湘岚杯 2025 WP

qiutou 发布于 3 天前 8 次阅读


qiutou 编(复现笔记)

[misc] 别呀啦(签到)

我个人是根据每个文档的修改日期辅助解压,最终得到了flag(当然这道题就是一个简单的解压包

当然在我翻找WP的时候,看到有大佬写的有解压找flag的代码(附在下面

import os
import zipfile
import re
import shutil

# 临时解压目录
TEMP_DIR = "temp_extract"
PROCESSED_FILES = set() # 记录已处理文件
MAX_DEPTH = 100 # 限制最大递归深度

def extract_zip(file_path, extract_to):
  """解压zip文件"""
  with zipfile.ZipFile(file_path, 'r') as zip_ref:
      zip_ref.extractall(extract_to)

def search_flag_in_file(file_path):
  """在文件中搜索flag"""
  with open(file_path, 'r', encoding='utf-8') as f:
      content = f.read()
      match = re.search(r'XLCTF{.*?}', content)
      if match:
          return match.group()
  return None

def process_file(file_path, current_depth=0):
  """递归处理文件"""
  if current_depth > MAX_DEPTH:
      print("已达到最大递归深度,停止处理")
      return None

  # 防止重复处理
  abs_path = os.path.abspath(file_path)
  if abs_path in PROCESSED_FILES:
      return None
  PROCESSED_FILES.add(abs_path)

  # 创建临时目录
  if not os.path.exists(TEMP_DIR):
      os.makedirs(TEMP_DIR)
   
  if zipfile.is_zipfile(file_path):
      print(f"正在解压: {file_path}")
      temp_dir = os.path.join(TEMP_DIR, os.path.basename(file_path))
      os.makedirs(temp_dir, exist_ok=True)
      extract_zip(file_path, temp_dir)
      for root, dirs, files in os.walk(temp_dir):
          for file in files:
              nested_file = os.path.join(root, file)
              flag = process_file(nested_file, current_depth + 1)
              if flag:
                  return flag
  elif file_path.endswith('.txt'):
      print(f"正在搜索flag: {file_path}")
      return search_flag_in_file(file_path)
  return None

def clean_temp():
  """清理临时目录"""
  if os.path.exists(TEMP_DIR):
      shutil.rmtree(TEMP_DIR)

if __name__ == "__main__":
  try:
      input_file = "D:\Download\hhh.zip" # 替换为你的初始压缩包路径
      flag = process_file(input_file)
      if flag:
          print(f"找到flag: {flag}")
      else:
          print("未找到flag")
  finally:
      clean_temp()

作者:vstral
链接:https://juejin.cn/post/7461814810554220571

[misc] base64游戏

这道题,出题人将提供一个平台,将我们输入的字符进行base64编码,所使用的base64表是未知的,因此,我们需要解决的就正是未知的base64表,通过测试反馈然后反推新码表

首先我们需要理解base64的原理:

由于2的六次方==64,6个二进制数字代表一个base64码,然后8个二进制是一个ASCII码,他们所代表的都是一个字符的不同编码方式,但是他们的索引都是一样的,因此我们可以通过索引去知道一个“Z”的base64码应该是什么,然后去反推出码表

五分钟彻底掌握Base64编码哔哩哔哩bilibili:"这个视频讲的很细“

此处采取枚举的方法,将所有base64可以的表达的表示出来,构建码表(附上夏师傅的代码...因为我不会X﹏X

import base64

import itertools

from pwn import *



base64_aiphabet = "ABCDEFGHIJKLMNOPQRSTUVWXYZabcdefghijklmnopqrstuvwxyz0123456789+/"



def text_to_indexes(s):

   encoded_str = base64.b64encode(s.encode()).decode()

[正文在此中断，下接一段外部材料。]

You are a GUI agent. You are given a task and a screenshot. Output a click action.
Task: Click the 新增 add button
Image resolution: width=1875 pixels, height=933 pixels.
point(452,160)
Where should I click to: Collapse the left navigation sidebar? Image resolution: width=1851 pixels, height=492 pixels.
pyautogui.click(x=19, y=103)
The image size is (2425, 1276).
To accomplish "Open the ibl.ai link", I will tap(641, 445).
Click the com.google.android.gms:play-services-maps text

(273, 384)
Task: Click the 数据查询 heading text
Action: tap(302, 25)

   encoded_str = encoded_str.rstrip("=")

   return [base64_aiphabet.index(c) for c in encoded_str]



def build_Aiphabet(encoded_str, idxs):

   Aiphabet = ['?'] * 64

   for i, idx in enumerate(idxs):

       Aiphabet[idx] = encoded_str[i]

   return ''.join(Aiphabet)



def custom_base64_encode(input_bytes, possible_aiphabet):

   binary_str = ''.join(f'{byte:08b}' for byte in input_bytes)

   groups_of_6_bits = [binary_str[i:i+6] for i in range(0, len(binary_str), 6)]

   if len(groups_of_6_bits[-1]) < 6:

       groups_of_6_bits[-1] = groups_of_6_bits[-1].ljust(6, '0')

   encoded_chars = [int(group, 2) for group in groups_of_6_bits]

   encoded_str = ''.join(possible_aiphabet[i] for i in encoded_chars)

   padding = '=' * ((4 - len(encoded_str) % 4) % 4)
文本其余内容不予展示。